Planes flying into buildings is nearly unfathomable.
And yet, it is an image that is suddenly in our faces. It is something
the world must now deal with. There is a younger generation in America,
myself included, who have never dealt with national crisis before.
Hardly any large-scale crisis before. My dad brought up an interesting
point that I had never been through a crisis such as this before.
All generations have dealt with something like this, and for mine,
this is the first one. All alive before us have dealt with some
combination of world wars and Pearl Harbor, the depression, Vietnam,
and JFK or King Junior's assassination. All of these things HUGELY
affected the nation and the world. Since many of our births, we
have indeed been affected by things like the Challenger explosion,
the Tianmen Square tragedy in China, the Gulf war and the Oklahoma
City Bombing. None, however having been anywhere near the magnitude
of what we have been victim of this week. Due to simply the fact
that it has created situations that have never taken place before.

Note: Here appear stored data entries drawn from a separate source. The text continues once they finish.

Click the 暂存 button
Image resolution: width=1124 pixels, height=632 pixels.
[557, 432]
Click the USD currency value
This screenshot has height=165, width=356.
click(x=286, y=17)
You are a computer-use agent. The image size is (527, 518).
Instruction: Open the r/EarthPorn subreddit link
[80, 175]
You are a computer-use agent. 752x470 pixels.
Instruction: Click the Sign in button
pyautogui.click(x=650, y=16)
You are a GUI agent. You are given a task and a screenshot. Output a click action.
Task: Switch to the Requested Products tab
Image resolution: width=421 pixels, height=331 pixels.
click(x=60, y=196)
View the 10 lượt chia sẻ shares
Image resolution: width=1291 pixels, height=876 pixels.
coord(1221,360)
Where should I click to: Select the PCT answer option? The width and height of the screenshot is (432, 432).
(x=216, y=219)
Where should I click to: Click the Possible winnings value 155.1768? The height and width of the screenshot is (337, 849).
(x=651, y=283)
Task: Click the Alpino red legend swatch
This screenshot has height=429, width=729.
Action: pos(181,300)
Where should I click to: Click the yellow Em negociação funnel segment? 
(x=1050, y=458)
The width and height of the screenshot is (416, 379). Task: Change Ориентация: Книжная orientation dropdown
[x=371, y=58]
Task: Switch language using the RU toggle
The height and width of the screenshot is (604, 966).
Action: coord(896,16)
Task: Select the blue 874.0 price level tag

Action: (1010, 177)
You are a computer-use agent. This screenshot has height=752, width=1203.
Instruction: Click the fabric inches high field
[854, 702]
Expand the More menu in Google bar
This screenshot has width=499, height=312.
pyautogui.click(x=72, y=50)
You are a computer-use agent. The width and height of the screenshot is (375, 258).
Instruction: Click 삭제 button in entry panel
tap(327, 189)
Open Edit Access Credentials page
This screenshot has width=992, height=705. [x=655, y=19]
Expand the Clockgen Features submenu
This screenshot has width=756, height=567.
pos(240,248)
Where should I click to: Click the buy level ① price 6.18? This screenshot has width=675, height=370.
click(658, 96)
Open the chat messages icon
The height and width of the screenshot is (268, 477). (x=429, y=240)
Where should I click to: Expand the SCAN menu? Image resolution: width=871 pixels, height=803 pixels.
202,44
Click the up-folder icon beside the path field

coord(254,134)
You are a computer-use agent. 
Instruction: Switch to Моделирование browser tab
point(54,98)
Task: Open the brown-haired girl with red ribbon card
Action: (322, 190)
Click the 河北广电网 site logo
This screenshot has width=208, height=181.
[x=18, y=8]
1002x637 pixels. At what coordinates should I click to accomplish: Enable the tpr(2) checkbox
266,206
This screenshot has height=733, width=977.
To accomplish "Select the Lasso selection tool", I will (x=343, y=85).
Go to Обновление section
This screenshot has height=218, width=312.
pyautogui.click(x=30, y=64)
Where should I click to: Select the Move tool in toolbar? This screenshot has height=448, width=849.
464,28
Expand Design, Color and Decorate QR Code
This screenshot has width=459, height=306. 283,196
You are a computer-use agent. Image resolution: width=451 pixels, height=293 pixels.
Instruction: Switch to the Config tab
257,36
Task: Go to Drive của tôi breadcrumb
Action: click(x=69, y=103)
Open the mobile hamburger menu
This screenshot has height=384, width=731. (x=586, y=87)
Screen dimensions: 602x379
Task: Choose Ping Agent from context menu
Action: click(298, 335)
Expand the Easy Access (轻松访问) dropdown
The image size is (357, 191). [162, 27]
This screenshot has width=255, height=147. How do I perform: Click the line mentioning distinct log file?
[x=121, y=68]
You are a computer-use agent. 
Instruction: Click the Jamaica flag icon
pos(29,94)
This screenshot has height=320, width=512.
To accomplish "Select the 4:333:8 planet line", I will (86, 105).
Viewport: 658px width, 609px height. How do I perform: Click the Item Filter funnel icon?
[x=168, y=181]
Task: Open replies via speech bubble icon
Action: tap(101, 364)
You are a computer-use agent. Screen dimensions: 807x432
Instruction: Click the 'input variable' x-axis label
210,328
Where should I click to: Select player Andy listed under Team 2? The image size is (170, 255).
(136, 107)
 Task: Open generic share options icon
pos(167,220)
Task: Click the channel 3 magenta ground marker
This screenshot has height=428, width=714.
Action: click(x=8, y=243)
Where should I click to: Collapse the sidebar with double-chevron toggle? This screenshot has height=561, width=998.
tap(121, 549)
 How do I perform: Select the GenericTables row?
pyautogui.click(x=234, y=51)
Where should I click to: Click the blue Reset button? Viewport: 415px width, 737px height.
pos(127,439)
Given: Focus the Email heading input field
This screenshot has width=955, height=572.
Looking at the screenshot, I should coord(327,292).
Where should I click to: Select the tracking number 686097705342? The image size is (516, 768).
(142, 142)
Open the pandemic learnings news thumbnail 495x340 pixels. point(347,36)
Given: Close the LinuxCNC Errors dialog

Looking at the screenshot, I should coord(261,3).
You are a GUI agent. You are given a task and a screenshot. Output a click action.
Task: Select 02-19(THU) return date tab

One example of this is the shut down of all
airports in the entire country. This means that for a better part
of 2-3 days, there was not one plane in the sky anywhere in the
USA that wasn't official government or military related in the areas
of the tragedy. This has never happened in the history of flight!
I looked up at the sky numerous times Tuesday afternoon and Wednesday
to see no exhaust trails of airliners. I sat out on my porch Tuesday
night and gazed up at the stars, not to be interrupted by the flashing
white and red lights of a plane flying overhead. This very occurrence
fascinates me because it is something that has never before happened,
and may never happen again. Any time something meets this criteria,
it is something that is of huge affect, almost impossible to fully
Though this seems somewhat of a trivial observation,
it is history, and thus important. I was obviously affected emotionally
quite a bit on several occasions. How could one sit and watch live
the unraveling of life as they now it and not be overcome with emotion.
Tears welled up in my eyes several times Tuesday morning while watching
news coverage. As I drove around town the first time, I noticed
a flag flying at half-mast already indicating great loss to our
country. The site of this brought tears to my eyes. Reports on TV
and in newspapers of foreign countries reaching out to us by expressing
condolences and displaying grief have affected me emotionally. They
have triggered tears as well. In the past days, I have heard on
the radio many "uniting" songs rekindled by this episode.
"We are the World," and "Proud to be an American,"
to name a few. Not that these brought tears, in fact almost an opposite
affect, as they just brought back sensory memories of when they
were on the radio originally, and obviously create some interesting
This is my story of the 24 hours that changed
America, meager as it may be compared to the thousands who were
directly affected by this catastrophe.
Most of us now sit and await news of how our
country will react, or fear what could happen next. I'm also amazed
that on at least the major networks, there has been no regular programming
for some 50+ hours now. Half of me says, "how much news of
this can I watch?" But the other half doesn't want to leave
the TV set.
Some of you may or may not have felt some of
the same ways I do. Some of you may feel worse. I understand there
are situations that could affect your emotions either way. One being
you were in school while all of this was taking place. I believe
that seeing it all live could be more emotional than hearing about
it all day and just seeing highlights afterwards. Perhaps you have
no one near either city and are far away yourself, so you feel unaffected
by it. These are honest, credible situations. However, I plead with
you all to be aware of and try to understand this most significant
event in our nations history, and feel for those who are affected
by it. Take some time to realize our fortune of freedom, and the
life style we are blessed with in this country. While realizing
it, take time to appreciate every ounce of it, and understand how
fragile and precious it really is. Also realize that in some way,
ALL of our lives will change from this sad, sad week in history.